53. («И в землю / Прибыли сильных, свирепых, не знающих правды циклопов») Антисфен говорит, что только Полифем несправедлив, ибо по существу презирает Зевса. Остальные же циклопы там справедливы, потому земля приносит им свои плоды сама. Не обрабатывать её, стало быть, вполне справедливое дело (Порфирий. Схолии к «Одиссее», IX, 106).

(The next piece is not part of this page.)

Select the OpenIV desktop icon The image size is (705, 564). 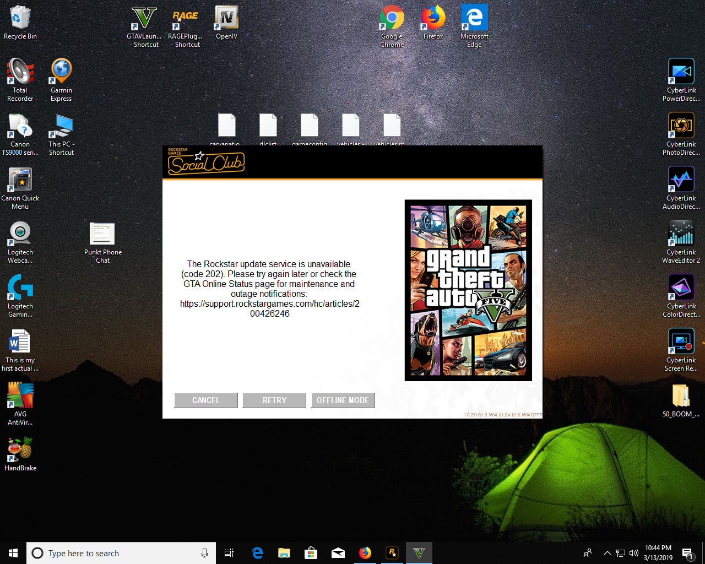pos(226,23)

58. Зенон ни в чём не упрекает Гомера, объясняя и поучая одновременно, что одно написано поэтом в согласии с мнением людей, а другое — в соответствии с истиной. Поэтому не должно казаться, что он сам себе противоречит там, где есть видимость противоречия. Такой взгляд ещё до Зенона высказал Антисфен, утверждая, что одно поэтом сказано в согласии с мнением, другое — с истиной. Но если эта теория у Антисфена ещё не разработана в подробностях, то у Зенона всё детально разъяснено (Дион Хрис. Речи, III, 5).
68. Он же [Антисфен] утверждал, что невежественные люди похожи на бодрствующих в состоянии сна (Ватик, гномолог., 3).
78. Не замечай ошибки старца: старое дерево бесполезно пересаживать (Антоний. Беседы, XXXIII, 172).
83. Дурные люди от лести становятся ещё хуже (Там же).
84В. Антисфен говорил, что лучше отправиться «к воронам», чем к льстецам. Вороны пожирают мертвецов, а льстецы — живых (Стобей. Антолог., III, 14, 17).
86. Он же (Антисфен) говорил: добродетель не нуждается в многословии, в нём нуждается зло (Ватик. гномолог., 12).
87. Невежда много болтает, не зная меры в словах (Цецилий Бальб, XVII, 2. — Вёльффлин, с. 29).
90. Антисфен... сказал, что не следует подражать чужим порокам [или завидовать позорным поступкам другого]. Городские стены могут не устоять перед предательством, а стены души незыблемы и прочны (Епифаний. Против еретиков, III, 26. — Дильс. Доксографы, с. 591).
96. Антисфен говорил, что трудности похожи на собак: они кусают лишь тех, кто к ним не привык (Ватик. гномолог., 1).
99. Правильно говорил Антисфен, что врагам следует желать всяческого добра, кроме мужества. Это признак силы, а не слабости (Плутарх. О мужестве Александра Великого, 336а).
102. Он [Антисфен] говорил, что государством должен править мудрец (Августин. О граде Божьем, XVIII, 41).
105. Опасно давать безумцу в руки меч, а негодяю — власть (Максим. Беседы, 9, 561).
106. Что же, в конце концов, ни Сократ, который умел примирить одно с другим и, кажется, был способен примирить отдельного человека с толпой, ни Антисфен, ни Зенон, ни Клеанф, ни Хрисипп и никто иной не смогли добиться таких успехов? (Филодем. Риторика. — Зудхаус, с. 223, 12 сл.).
109В. Тогда, как говорят, Антисфен, ученик Сократа и учитель Диогена, более всего ценил благоразумие и, испытывая отвращение к наслаждениям, сказал: «Если бы я встретил Афродиту, то пронзил бы её стрелой за то, что она погубила столько наших прекрасных и добродетельных женщин». Любовь он называл пороком природы, тогда как несчастные людишки именуют эту болезнь богиней. Поэтому он предпочитал скорее сойти с ума, чем предаваться любви (Феодорет. Излечение греческих страстей, III, 53).